===== MATERIAL SHOWN

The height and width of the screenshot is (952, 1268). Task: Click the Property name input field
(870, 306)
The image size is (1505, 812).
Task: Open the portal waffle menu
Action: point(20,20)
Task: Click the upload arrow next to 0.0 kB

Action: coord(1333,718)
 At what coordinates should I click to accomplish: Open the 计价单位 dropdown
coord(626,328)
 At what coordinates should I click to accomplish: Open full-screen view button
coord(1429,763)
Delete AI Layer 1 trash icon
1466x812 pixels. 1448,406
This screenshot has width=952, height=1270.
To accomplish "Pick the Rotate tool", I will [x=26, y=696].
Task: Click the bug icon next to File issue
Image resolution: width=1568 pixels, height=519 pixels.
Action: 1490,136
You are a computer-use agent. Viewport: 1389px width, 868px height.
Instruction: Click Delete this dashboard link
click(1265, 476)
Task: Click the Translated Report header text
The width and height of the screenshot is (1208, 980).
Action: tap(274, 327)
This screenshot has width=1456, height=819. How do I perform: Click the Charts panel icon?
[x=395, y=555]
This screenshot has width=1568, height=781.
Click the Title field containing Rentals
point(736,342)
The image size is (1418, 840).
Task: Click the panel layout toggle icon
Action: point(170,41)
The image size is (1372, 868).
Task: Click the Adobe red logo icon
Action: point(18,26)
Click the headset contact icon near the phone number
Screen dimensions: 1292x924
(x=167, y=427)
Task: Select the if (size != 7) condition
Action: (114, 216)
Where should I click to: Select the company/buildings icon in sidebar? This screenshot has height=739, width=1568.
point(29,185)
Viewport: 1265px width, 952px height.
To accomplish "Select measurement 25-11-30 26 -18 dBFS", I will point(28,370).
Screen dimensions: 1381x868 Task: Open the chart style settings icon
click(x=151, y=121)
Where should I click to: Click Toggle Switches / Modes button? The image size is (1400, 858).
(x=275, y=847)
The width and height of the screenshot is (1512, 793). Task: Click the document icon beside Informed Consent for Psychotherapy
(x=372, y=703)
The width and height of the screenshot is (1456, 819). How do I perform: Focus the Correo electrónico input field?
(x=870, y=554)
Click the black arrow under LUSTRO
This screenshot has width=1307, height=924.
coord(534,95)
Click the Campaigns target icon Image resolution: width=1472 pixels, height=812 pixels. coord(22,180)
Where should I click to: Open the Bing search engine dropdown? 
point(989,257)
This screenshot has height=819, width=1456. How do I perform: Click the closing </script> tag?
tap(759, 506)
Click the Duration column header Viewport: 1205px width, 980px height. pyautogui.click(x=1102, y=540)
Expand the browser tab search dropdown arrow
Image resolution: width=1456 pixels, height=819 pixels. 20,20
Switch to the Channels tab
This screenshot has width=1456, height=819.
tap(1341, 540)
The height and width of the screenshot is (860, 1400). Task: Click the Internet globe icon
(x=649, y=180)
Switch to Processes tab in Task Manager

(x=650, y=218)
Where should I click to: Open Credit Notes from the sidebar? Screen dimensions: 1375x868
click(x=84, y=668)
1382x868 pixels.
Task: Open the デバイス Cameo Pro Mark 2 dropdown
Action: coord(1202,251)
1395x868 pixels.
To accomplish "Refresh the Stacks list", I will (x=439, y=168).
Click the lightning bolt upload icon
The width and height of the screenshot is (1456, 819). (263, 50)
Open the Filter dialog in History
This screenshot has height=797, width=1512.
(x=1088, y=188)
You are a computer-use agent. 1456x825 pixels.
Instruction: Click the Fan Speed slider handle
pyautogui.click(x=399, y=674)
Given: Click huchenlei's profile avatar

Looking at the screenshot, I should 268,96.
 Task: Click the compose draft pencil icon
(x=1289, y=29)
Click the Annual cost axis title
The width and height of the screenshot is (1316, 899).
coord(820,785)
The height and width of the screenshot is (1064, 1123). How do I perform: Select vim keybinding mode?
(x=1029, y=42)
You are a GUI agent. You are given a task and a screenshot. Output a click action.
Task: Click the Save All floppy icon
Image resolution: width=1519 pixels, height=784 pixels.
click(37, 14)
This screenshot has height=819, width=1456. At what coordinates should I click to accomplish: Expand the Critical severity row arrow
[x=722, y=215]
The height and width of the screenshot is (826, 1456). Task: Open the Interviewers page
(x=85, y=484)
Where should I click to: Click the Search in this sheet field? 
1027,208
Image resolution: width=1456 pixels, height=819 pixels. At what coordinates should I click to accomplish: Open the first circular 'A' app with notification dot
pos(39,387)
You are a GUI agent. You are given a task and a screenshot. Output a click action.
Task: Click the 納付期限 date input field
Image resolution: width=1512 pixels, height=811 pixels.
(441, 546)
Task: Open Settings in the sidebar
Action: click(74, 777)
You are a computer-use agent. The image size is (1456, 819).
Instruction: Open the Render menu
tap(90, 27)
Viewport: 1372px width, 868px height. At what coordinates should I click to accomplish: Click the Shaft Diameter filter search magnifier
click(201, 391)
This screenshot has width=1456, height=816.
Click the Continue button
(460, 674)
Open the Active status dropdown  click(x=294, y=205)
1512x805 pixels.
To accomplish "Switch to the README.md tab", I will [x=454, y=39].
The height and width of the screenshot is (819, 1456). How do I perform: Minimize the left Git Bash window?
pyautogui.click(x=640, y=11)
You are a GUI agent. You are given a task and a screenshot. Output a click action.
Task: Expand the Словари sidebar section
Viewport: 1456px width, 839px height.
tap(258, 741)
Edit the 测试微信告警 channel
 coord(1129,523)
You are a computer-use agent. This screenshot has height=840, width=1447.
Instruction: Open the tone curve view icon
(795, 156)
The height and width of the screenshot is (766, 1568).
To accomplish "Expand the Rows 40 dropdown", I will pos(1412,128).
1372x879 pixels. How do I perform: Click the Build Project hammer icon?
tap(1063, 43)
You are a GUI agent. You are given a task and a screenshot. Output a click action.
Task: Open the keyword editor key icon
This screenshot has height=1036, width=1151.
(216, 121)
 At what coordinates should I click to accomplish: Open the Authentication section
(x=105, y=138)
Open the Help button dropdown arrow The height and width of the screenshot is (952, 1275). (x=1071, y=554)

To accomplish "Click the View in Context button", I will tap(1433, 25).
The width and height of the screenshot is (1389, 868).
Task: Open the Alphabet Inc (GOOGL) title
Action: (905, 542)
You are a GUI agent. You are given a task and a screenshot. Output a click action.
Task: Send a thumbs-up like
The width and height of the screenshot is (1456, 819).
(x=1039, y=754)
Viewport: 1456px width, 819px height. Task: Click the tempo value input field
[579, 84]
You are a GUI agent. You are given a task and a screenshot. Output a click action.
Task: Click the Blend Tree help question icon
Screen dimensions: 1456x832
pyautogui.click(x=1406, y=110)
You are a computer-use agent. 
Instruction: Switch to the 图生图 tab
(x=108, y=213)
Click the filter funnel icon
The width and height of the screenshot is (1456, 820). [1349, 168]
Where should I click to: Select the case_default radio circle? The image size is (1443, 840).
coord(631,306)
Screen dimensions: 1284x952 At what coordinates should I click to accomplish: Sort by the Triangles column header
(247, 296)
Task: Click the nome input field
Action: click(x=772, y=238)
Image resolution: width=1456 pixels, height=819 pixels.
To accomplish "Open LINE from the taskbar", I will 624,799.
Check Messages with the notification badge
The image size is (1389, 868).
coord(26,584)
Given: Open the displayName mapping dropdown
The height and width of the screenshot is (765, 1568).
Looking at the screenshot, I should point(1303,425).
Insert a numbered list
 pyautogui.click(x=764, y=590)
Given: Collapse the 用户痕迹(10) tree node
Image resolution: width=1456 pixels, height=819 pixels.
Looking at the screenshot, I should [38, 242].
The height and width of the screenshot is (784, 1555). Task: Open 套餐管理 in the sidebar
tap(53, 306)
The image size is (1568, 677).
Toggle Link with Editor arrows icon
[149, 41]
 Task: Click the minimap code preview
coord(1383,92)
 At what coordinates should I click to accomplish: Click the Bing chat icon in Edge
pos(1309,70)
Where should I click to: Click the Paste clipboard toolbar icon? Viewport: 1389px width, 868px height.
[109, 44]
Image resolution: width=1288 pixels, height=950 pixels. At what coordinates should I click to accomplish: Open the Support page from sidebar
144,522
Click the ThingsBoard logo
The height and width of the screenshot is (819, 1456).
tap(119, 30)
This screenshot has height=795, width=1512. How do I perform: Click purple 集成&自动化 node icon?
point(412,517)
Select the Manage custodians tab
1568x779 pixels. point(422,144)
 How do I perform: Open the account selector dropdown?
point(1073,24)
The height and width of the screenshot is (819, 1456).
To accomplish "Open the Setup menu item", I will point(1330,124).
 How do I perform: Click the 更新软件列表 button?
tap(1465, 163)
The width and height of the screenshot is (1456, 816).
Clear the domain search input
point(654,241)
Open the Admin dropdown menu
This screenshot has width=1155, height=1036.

==========

**ACTIVITY**
Every line above from the line with "Click the headset" to the line with "Viewport: 1265px width, 952px height." is wanted, ends included; write them out exactly and add no other line.

**EXERCISE SOLUTION**
Click the headset contact icon near the phone number
Screen dimensions: 1292x924
(x=167, y=427)
Task: Select the if (size != 7) condition
Action: (114, 216)
Where should I click to: Select the company/buildings icon in sidebar? This screenshot has height=739, width=1568.
point(29,185)
Viewport: 1265px width, 952px height.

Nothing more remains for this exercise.